++++ Provided entries

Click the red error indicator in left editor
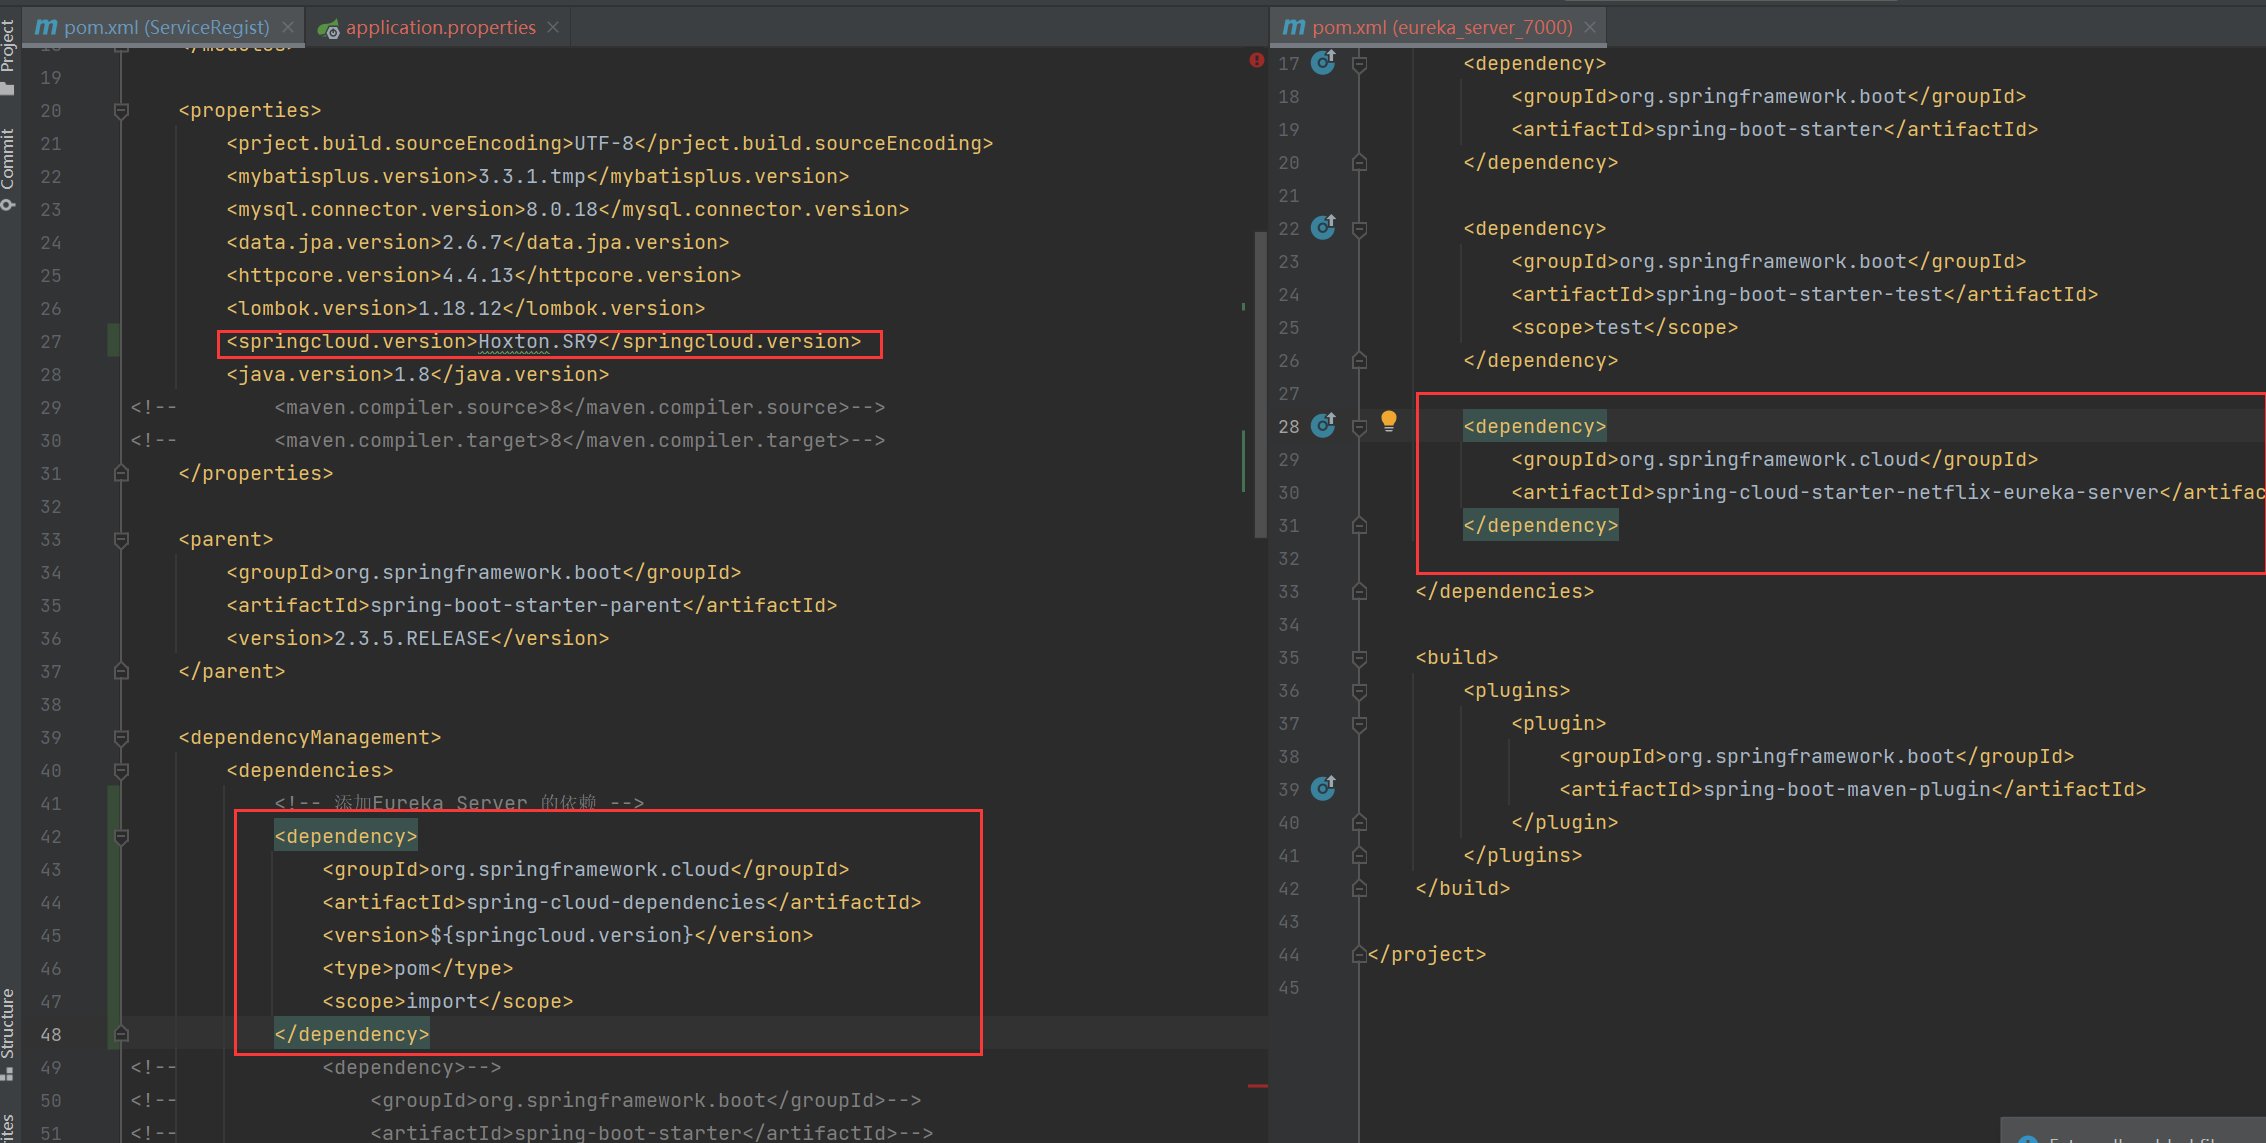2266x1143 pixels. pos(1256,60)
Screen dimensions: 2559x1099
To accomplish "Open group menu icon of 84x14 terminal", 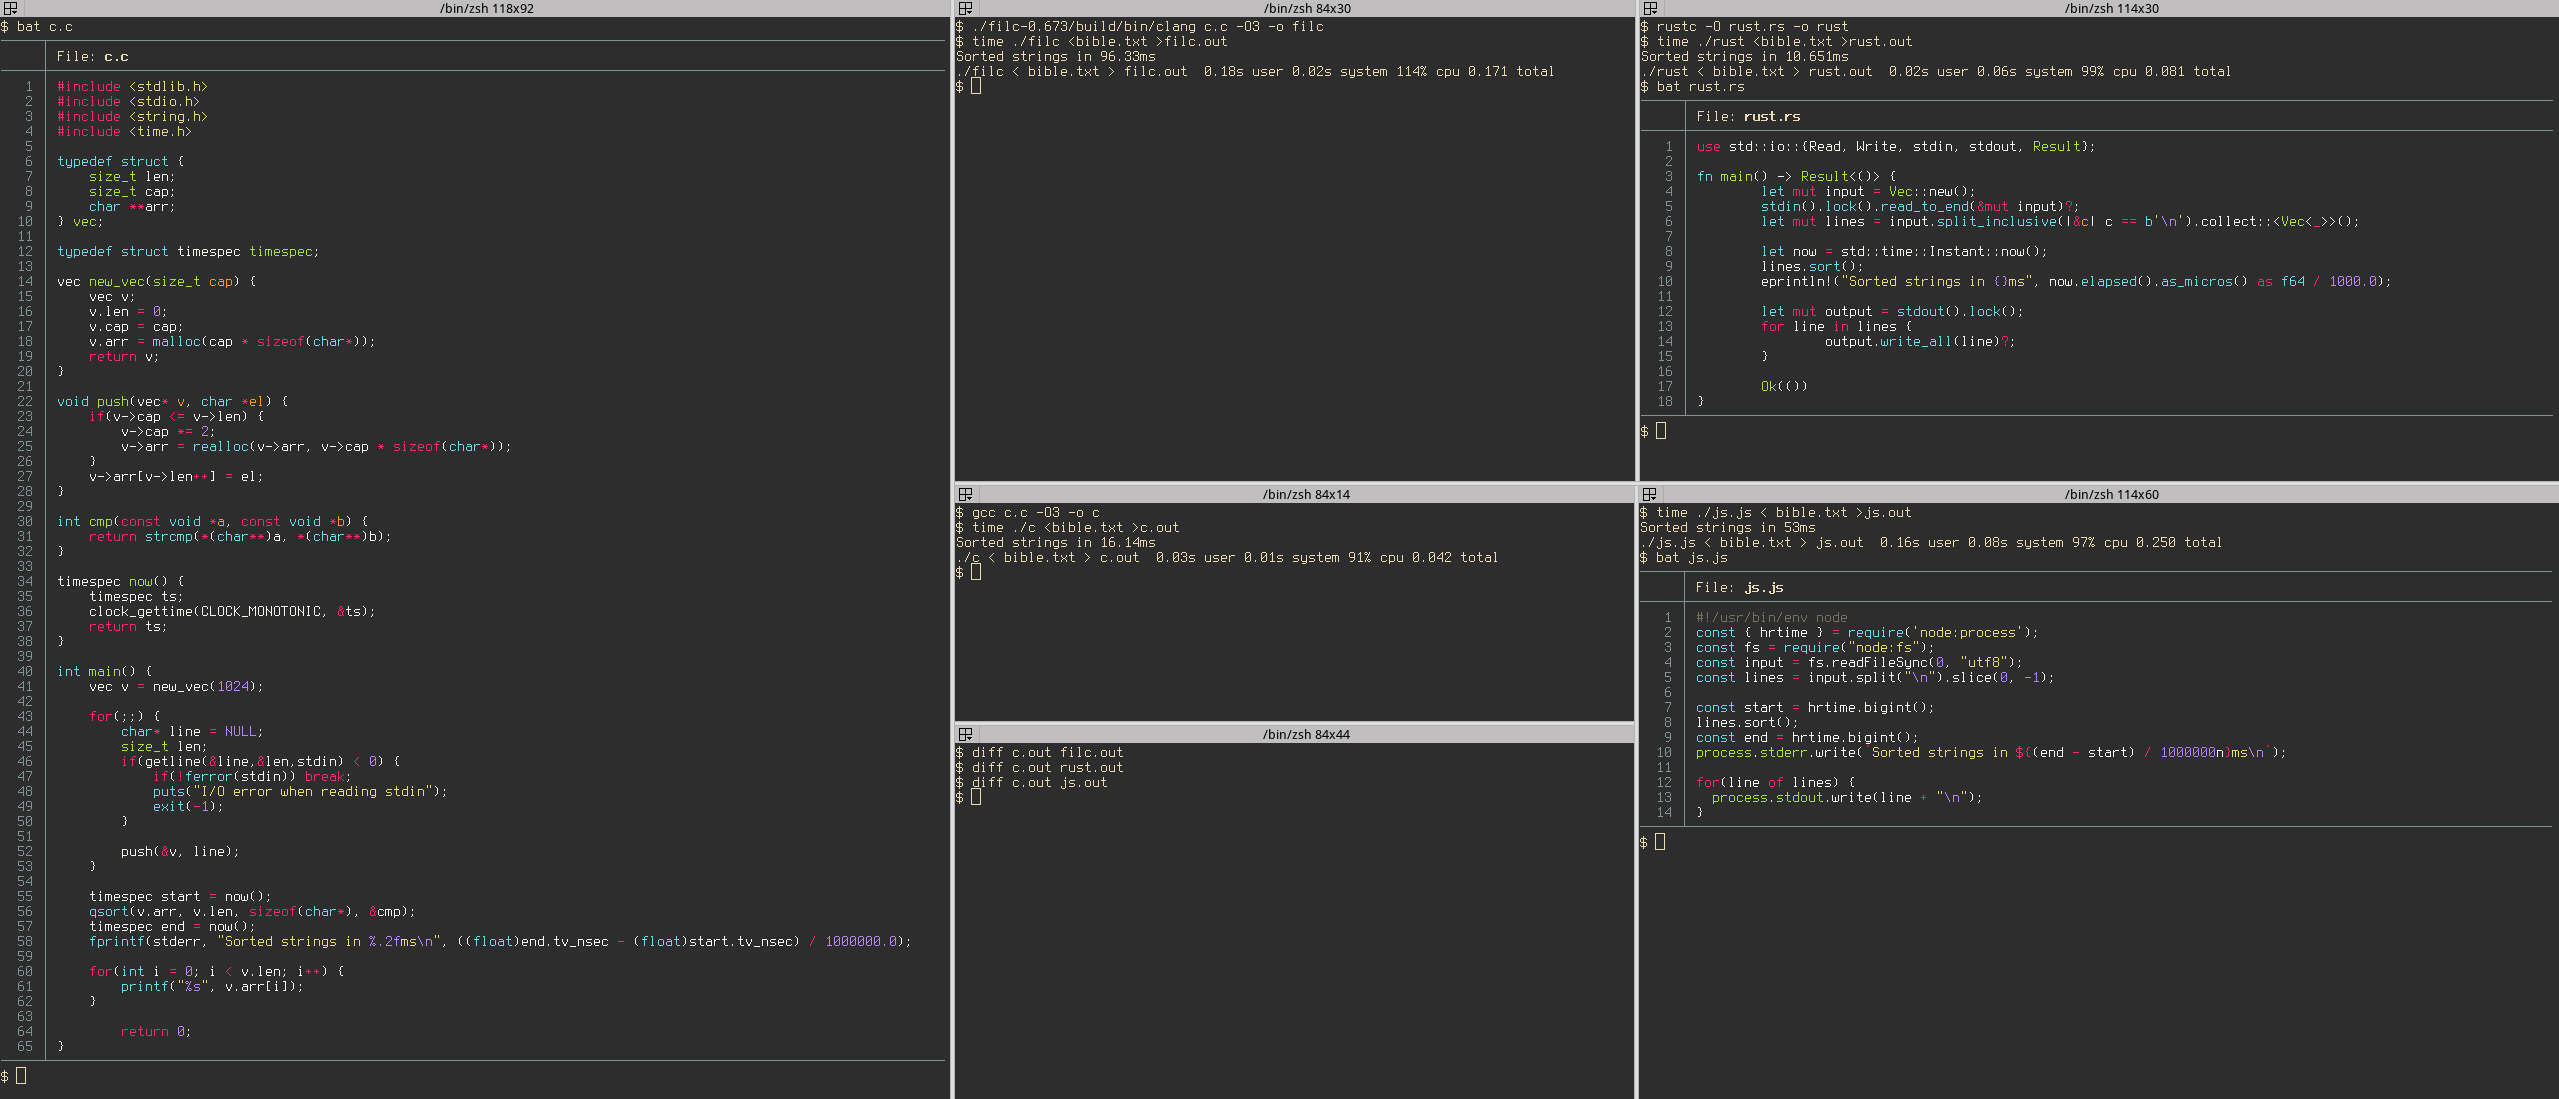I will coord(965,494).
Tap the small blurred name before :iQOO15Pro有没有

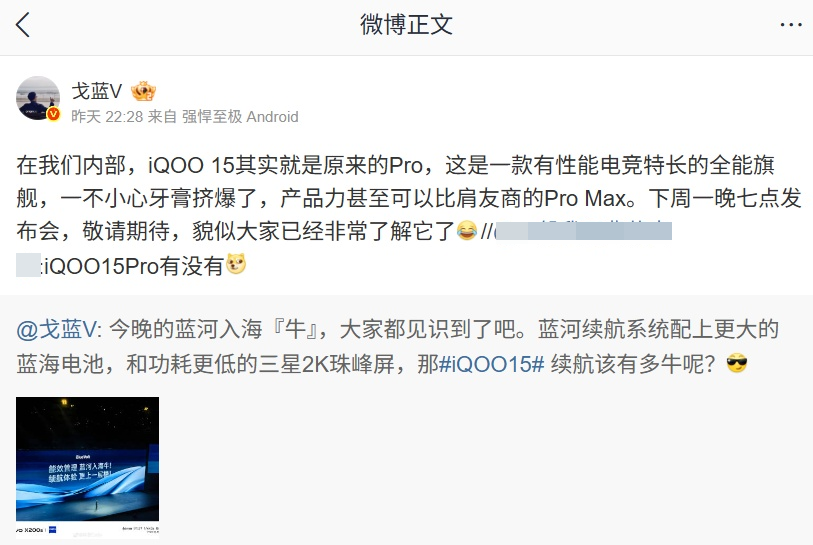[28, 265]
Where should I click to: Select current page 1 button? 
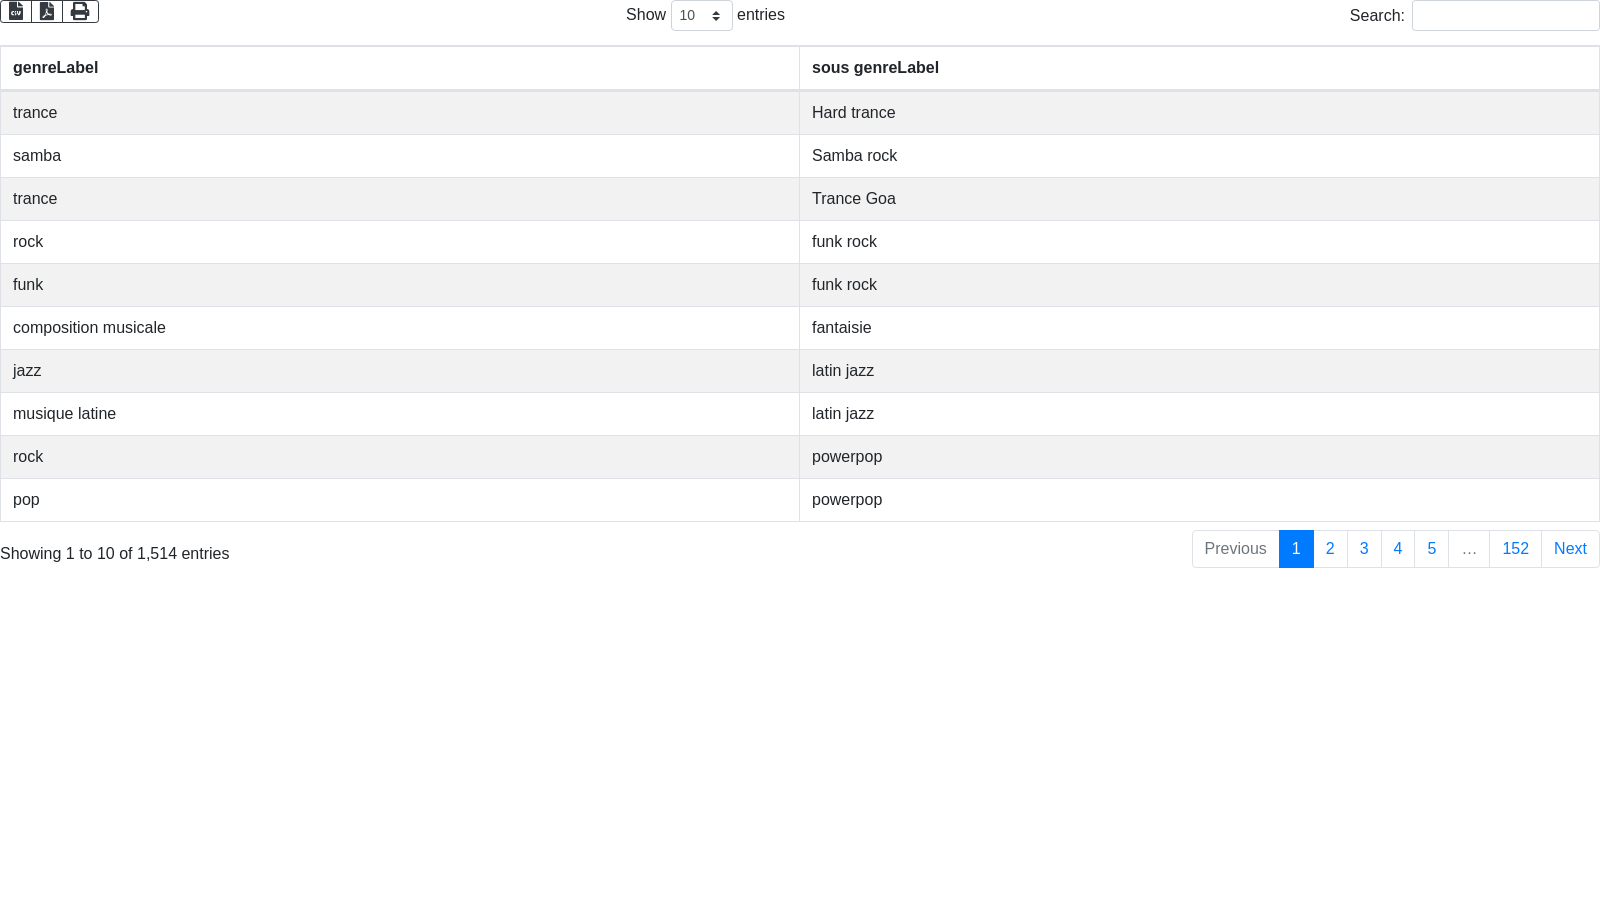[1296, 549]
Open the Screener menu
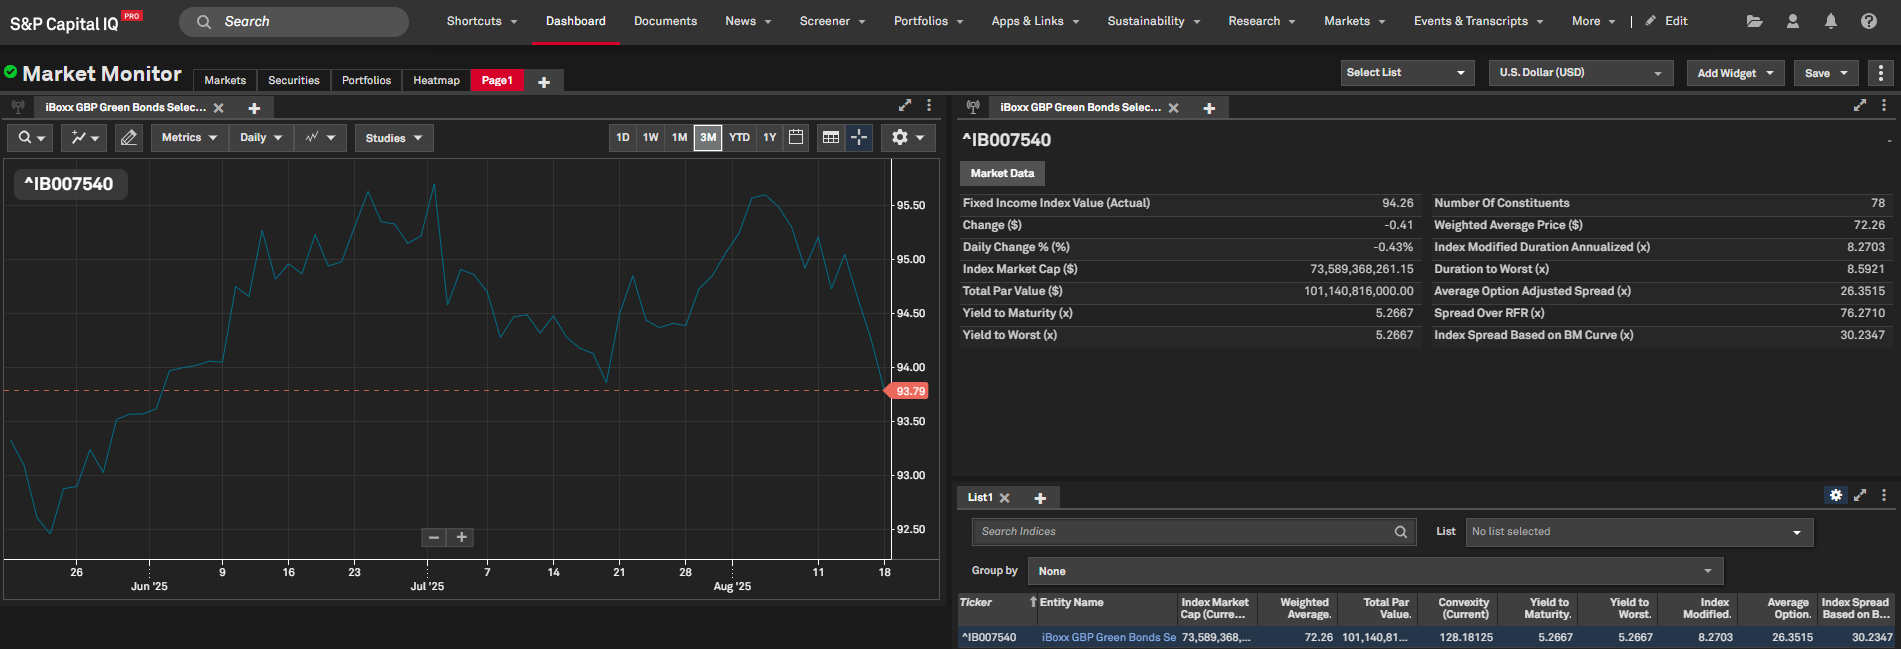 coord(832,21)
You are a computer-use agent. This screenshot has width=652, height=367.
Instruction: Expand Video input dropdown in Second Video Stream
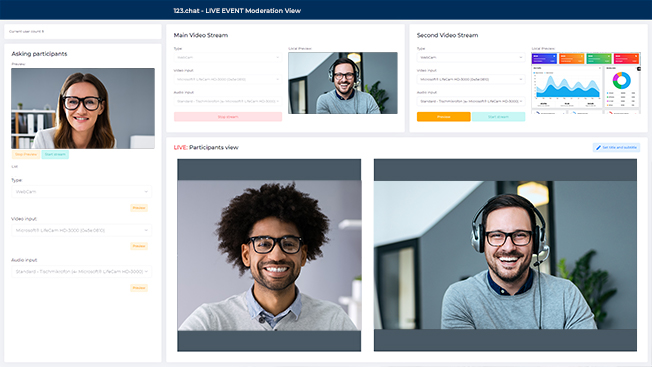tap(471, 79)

++++++++

__To be done__. Copy the records from the line with "You are a computer-use" through the end of the records, replacing "dropdown" with "list" and changing nothing else. Leave the pictures out.

__Result for this task__.
You are a computer-use agent. This screenshot has width=652, height=367.
Instruction: Expand Video input list in Second Video Stream
tap(471, 79)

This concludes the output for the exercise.